Receipts are among the most important documents in bookkeeping. Bureaucratic processes surrounding holding onto different kinds of receipts, invoices, and documents can seem tedious or even unnecessary. But doing so can pay off – literally. In this guide, we explain why and how to order your documents, the different types of receipts, and the basics of bookkeeping.
Creating sales receipts belongs to the canon of standard business practices, just as with writing invoices. Issuing a sales receipt can be a lot easier than issuing an invoice and with the correct template, it’s like child’s play. But what needs to be considered when creating a sales receipt and why do they have to be created in the first place?
In this article, we will explain how to correctly issue a receipt and which obligatory details you shouldn’t forget.

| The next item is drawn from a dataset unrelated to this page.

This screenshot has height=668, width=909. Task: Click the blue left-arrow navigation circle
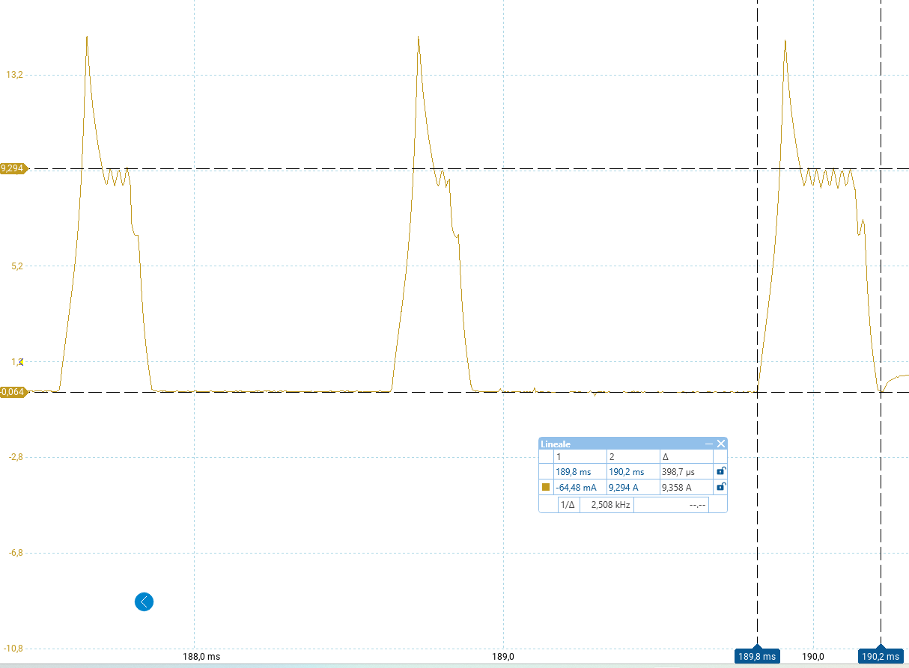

What is a sales receipt and what is required?
A sales receipt is an acknowledgment confirming the payment for a service or a product. The document typically shows the date and time that the purchase was made, the items purchased, the amount, the method of payment and the store details if the item was purchased from a brick and mortar store as opposed to over the internet. By law, the electronic receipts issued by vendors must comply with the regulations in the location that the sales receipt was issued i.e. where the vendor is located.
The regulations of the FDIC (Federal Deposit Insurance Corporation) must be adhered to and in many cases, this means that the vendor has to indicate the card or bank used on the sales receipt as well as the transaction date and the authorization number. The signatures of both the vendor and the customer need to be present as well as a description of the products, a description of the transaction type, and the amount of tax paid. If the customer used a different currency then the conversion needs to be shown.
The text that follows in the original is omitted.